┌─ RECORDS SUPPLIED

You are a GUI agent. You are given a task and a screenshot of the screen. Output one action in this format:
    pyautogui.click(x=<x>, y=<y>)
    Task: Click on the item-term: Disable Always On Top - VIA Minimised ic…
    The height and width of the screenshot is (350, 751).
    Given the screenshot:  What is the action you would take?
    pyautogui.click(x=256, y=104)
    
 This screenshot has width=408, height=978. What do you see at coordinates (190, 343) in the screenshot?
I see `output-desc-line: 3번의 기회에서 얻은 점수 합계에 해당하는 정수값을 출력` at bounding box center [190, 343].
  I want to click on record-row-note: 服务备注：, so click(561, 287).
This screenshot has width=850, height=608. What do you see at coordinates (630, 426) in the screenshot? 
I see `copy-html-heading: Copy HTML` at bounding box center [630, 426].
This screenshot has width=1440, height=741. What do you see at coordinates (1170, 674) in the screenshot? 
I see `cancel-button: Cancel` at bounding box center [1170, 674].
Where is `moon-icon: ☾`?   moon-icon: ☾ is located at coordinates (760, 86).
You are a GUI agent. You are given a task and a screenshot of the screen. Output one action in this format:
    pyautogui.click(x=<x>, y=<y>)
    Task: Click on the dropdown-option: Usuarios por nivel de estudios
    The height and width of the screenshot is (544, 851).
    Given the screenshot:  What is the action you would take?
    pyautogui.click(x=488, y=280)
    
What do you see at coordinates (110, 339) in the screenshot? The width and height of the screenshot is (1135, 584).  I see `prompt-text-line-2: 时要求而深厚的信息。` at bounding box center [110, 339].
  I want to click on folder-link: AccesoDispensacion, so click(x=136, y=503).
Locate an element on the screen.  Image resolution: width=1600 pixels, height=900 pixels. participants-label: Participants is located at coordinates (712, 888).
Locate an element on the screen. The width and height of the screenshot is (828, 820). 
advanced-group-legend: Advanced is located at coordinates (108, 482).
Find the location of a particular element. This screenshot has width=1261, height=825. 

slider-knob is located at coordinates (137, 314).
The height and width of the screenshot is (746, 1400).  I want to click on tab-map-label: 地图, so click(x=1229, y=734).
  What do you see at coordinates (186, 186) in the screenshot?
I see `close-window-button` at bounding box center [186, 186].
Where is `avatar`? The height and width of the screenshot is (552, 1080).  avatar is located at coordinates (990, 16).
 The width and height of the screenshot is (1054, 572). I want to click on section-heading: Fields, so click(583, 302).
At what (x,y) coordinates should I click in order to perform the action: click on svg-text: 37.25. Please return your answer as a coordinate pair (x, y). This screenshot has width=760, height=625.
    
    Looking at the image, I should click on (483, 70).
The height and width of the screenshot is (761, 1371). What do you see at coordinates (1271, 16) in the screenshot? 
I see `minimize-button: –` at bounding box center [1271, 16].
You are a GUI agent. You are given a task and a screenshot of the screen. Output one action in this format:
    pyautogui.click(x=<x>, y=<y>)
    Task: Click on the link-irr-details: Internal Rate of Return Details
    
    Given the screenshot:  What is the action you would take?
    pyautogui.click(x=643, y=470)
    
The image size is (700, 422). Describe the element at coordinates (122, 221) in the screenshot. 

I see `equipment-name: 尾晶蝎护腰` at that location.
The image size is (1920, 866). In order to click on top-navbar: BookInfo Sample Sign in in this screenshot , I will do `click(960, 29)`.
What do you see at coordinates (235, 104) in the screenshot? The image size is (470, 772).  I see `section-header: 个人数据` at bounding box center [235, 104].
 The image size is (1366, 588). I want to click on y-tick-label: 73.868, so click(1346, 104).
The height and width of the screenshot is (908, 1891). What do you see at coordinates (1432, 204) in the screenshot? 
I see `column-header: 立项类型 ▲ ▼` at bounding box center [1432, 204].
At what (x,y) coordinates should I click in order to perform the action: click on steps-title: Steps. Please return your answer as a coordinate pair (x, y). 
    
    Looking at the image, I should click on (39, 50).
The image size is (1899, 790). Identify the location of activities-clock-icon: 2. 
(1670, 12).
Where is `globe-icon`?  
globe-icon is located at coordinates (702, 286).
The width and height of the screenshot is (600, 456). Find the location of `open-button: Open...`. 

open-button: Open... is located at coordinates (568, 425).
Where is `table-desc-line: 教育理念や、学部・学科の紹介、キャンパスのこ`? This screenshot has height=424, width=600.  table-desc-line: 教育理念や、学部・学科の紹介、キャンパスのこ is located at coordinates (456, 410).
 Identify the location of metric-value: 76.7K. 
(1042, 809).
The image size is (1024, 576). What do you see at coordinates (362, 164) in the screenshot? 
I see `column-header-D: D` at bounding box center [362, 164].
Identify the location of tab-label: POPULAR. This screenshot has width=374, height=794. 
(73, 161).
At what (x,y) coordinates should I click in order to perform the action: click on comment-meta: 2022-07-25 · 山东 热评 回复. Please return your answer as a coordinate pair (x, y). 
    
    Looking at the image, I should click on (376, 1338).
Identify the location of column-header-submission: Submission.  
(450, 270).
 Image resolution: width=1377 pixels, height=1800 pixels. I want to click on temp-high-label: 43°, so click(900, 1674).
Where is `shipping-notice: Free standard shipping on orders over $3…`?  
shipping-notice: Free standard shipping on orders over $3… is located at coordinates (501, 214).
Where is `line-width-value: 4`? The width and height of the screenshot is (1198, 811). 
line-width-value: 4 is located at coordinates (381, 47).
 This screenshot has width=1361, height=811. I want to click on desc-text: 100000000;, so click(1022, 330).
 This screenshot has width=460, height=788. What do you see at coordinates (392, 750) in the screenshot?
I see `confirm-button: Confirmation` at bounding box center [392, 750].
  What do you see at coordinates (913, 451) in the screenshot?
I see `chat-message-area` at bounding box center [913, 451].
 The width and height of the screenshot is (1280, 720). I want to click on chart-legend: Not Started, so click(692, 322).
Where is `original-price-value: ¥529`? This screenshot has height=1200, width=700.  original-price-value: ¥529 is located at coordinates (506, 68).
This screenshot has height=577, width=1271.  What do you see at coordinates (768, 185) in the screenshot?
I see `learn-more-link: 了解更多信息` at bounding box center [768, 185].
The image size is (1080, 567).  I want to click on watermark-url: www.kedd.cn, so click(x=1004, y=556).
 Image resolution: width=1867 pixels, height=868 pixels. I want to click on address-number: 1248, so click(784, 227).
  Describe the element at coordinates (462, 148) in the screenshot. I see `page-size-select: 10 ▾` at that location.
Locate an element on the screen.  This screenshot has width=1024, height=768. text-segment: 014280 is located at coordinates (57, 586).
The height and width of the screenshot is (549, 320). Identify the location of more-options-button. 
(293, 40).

└─

ACTIVITY: From the records above, list every line that contains the string "Free". Only matches with the same capitalization count.

ANSWER AREA:
Where is `shipping-notice: Free standard shipping on orders over $3…`?  
shipping-notice: Free standard shipping on orders over $3… is located at coordinates (501, 214).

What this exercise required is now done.